## TRECHO DO TEXTO
* * * * * * *

O VAR marca presença não só na Copa do Mundo de 2018, mas em diversos esportes - e a empresa por trás da tecnologia só expande sua atuação

Tecnologia do árbitro de vídeo, ou VAR, na Copa do Mundo de 2018: startup criadora da tecnologia atua com serviços para diversos esportes (Sergei Karpukhin/Reuters/Reuters)

A Copa do Mundo de 2018 já ganhou um personagem polêmico: o árbitro de vídeo. O recurso foi o responsável por anular o pênalti de Neymar no jogo do Brasil com a Costa Rica.

O VAR, como é chamado o árbitro de vídeo na sigla original, pode ser acionado por mímica dos árbitros, desenhando um retângulo com as mãos. Na Copa 2018, a tecnologia está sendo usada em quatro ocasiões: anular ou validar gols; verificar faltas que podem gerar pênaltis; verificar faltas de cartão vermelho; e conferir a identidade do jogador que recebe um cartão.

Além de uma equipe de quatro profissionais, instalados em uma cabine no Centro Internacional de Transmissões em Moscou, há muita tecnologia envolvida na captura dos vídeos e na produção de simulações dos lances futebolísticos. Quem está por trás dessa inovação é uma startup britânica, chamada Hawk-Eye Innovations. O negócio, que começou atendendo esportes como críquete e tênis, expandiu para o futebol após ser adquirido por uma gigante da tecnologia. Desde então, só expande sua carteira de clientes e seus serviços.

* * * * * * *

## LINHAS DE DADOS

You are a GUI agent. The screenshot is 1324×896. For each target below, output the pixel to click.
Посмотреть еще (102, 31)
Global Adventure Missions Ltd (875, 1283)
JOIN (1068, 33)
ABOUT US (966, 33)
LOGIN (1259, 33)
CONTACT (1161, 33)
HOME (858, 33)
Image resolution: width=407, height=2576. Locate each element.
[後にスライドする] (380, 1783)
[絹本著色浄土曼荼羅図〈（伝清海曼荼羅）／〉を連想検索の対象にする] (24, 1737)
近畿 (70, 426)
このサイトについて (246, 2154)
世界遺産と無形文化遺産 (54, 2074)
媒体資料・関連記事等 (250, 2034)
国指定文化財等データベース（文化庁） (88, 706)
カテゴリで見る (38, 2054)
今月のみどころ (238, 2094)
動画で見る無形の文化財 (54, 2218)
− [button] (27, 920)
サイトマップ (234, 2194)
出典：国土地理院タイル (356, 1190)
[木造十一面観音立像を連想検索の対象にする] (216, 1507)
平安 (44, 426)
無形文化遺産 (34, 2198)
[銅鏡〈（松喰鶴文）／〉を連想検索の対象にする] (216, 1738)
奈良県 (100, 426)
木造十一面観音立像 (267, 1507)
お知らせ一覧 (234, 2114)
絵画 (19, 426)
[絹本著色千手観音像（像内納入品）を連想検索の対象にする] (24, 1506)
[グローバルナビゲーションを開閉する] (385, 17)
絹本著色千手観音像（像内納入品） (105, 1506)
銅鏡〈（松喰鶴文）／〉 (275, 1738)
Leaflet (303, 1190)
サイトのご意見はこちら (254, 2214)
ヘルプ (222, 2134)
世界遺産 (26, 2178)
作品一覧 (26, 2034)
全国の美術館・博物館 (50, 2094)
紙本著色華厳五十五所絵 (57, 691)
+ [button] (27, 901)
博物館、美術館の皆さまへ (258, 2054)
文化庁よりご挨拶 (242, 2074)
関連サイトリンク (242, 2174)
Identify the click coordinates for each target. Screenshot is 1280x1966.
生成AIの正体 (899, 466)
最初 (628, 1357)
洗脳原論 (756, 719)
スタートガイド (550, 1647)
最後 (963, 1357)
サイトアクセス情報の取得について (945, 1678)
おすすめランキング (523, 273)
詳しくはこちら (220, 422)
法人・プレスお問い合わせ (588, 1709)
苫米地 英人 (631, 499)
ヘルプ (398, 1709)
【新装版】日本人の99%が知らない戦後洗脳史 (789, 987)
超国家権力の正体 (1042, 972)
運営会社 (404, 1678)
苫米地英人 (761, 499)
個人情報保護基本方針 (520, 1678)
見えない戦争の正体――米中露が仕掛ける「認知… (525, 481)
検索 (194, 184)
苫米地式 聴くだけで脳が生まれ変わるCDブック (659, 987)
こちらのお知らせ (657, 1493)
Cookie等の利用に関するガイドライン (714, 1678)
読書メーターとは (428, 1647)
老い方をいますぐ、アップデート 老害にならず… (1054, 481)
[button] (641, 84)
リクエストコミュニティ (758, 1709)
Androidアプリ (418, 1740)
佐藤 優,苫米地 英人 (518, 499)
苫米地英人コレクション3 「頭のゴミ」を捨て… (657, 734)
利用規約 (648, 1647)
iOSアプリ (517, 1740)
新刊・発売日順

* * * * * * *

## REQUISITOS
a – Cite, do texto sobre o VAR, a parte que se abre com as palavras que contêm "A Copa do Mundo de 2018 já" e se fecha com "recebe um cartão.".
b – Prolongue o texto sobre o VAR, escrevendo a partir da última frase dele.

## RESPOSTAS ESCRITAS
a –
A Copa do Mundo de 2018 já ganhou um personagem polêmico: o árbitro de vídeo. O recurso foi o responsável por anular o pênalti de Neymar no jogo do Brasil com a Costa Rica.

O VAR, como é chamado o árbitro de vídeo na sigla original, pode ser acionado por mímica dos árbitros, desenhando um retângulo com as mãos. Na Copa 2018, a tecnologia está sendo usada em quatro ocasiões: anular ou validar gols; verificar faltas que podem gerar pênaltis; verificar faltas de cartão vermelho; e conferir a identidade do jogador que recebe um cartão.

b –
O árbitro de vídeo
A Hawk-Eye Innovations, que desenvolve tecnologias gráficas e em vídeo para o mercado esportivo, começou a operar em 2001 e foi fundada pelo engenheiro Paul Hawkins. A empresa tornou-se conhecida no mercado por tecnologias para acompanhar a trajetória das bolas usadas em esportes como críquete e tênis. O negócio foi adquirido pela gigante japonesa Sony em 2011 – e conseguiu recursos para expandir sua atuação a outros esportes, como o próprio futebol. Hawkins passou sete meses como diretor de inovações nos esportes da Sony.

A Hawk-Eye chamou a atenção da Federação Internacional de Futebol (FIFA) bem antes da realização do mundial de futebol na Rússia, com sua tecnologia de visualização da linha do gol (na sigla original, GLT).

De acordo com o veículo Wired, o então presidente da FIFA Joseph Blatter passou a apoiar o recurso que permite ver se a bola passou ou não das linhas de campo após um fiasco na Copa do Mundo de 2010. Um gol corretamente marcado pelo jogador inglês Frank Lampard foi anulado – o que impediu que sua seleção empatasse o jogo contra a Alemanha. Blatter pediu desculpas e prometeu a implementação do GLT antes da Copa do Mundo de 2014, que seria realizada no Brasil.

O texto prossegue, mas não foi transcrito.